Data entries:

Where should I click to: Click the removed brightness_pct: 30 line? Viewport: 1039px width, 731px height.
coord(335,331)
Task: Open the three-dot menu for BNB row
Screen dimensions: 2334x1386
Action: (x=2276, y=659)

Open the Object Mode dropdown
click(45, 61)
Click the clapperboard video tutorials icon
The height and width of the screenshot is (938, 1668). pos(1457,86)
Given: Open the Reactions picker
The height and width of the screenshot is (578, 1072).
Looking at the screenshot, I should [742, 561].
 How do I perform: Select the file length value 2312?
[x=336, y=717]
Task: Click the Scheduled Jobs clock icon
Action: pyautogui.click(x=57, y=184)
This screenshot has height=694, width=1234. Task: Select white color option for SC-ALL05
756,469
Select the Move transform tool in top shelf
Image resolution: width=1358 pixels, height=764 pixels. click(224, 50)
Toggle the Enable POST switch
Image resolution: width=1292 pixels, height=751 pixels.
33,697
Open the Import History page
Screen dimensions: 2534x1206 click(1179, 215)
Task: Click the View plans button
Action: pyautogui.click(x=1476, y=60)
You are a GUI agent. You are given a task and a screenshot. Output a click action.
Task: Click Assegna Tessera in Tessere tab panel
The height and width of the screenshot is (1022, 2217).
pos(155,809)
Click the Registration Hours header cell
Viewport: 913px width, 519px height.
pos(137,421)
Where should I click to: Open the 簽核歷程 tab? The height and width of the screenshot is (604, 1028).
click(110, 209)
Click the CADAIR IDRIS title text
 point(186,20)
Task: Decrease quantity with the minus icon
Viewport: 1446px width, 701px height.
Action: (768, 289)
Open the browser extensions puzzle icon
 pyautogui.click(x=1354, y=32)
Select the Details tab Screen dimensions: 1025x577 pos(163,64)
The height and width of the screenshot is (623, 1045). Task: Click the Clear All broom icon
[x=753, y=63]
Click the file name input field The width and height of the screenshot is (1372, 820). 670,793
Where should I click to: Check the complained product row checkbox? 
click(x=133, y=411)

- TASK TO COMPLETE -
Nothing in the entries may be left out; each line is to be output exactly.

- TASK ANSWER -
Where should I click to: Click the removed brightness_pct: 30 line? Viewport: 1039px width, 731px height.
coord(335,331)
Task: Open the three-dot menu for BNB row
Screen dimensions: 2334x1386
Action: (x=2276, y=659)

Open the Object Mode dropdown
click(45, 61)
Click the clapperboard video tutorials icon
The height and width of the screenshot is (938, 1668). pos(1457,86)
Given: Open the Reactions picker
The height and width of the screenshot is (578, 1072).
Looking at the screenshot, I should [742, 561].
 How do I perform: Select the file length value 2312?
[x=336, y=717]
Task: Click the Scheduled Jobs clock icon
Action: pyautogui.click(x=57, y=184)
This screenshot has height=694, width=1234. Task: Select white color option for SC-ALL05
756,469
Select the Move transform tool in top shelf
Image resolution: width=1358 pixels, height=764 pixels. click(224, 50)
Toggle the Enable POST switch
Image resolution: width=1292 pixels, height=751 pixels.
33,697
Open the Import History page
Screen dimensions: 2534x1206 click(1179, 215)
Task: Click the View plans button
Action: pyautogui.click(x=1476, y=60)
You are a GUI agent. You are given a task and a screenshot. Output a click action.
Task: Click Assegna Tessera in Tessere tab panel
The height and width of the screenshot is (1022, 2217).
pos(155,809)
Click the Registration Hours header cell
Viewport: 913px width, 519px height.
pos(137,421)
Where should I click to: Open the 簽核歷程 tab? The height and width of the screenshot is (604, 1028).
click(110, 209)
Click the CADAIR IDRIS title text
 point(186,20)
Task: Decrease quantity with the minus icon
Viewport: 1446px width, 701px height.
Action: (768, 289)
Open the browser extensions puzzle icon
 pyautogui.click(x=1354, y=32)
Select the Details tab Screen dimensions: 1025x577 pos(163,64)
The height and width of the screenshot is (623, 1045). Task: Click the Clear All broom icon
[x=753, y=63]
Click the file name input field The width and height of the screenshot is (1372, 820). 670,793
Where should I click to: Check the complained product row checkbox? 
click(x=133, y=411)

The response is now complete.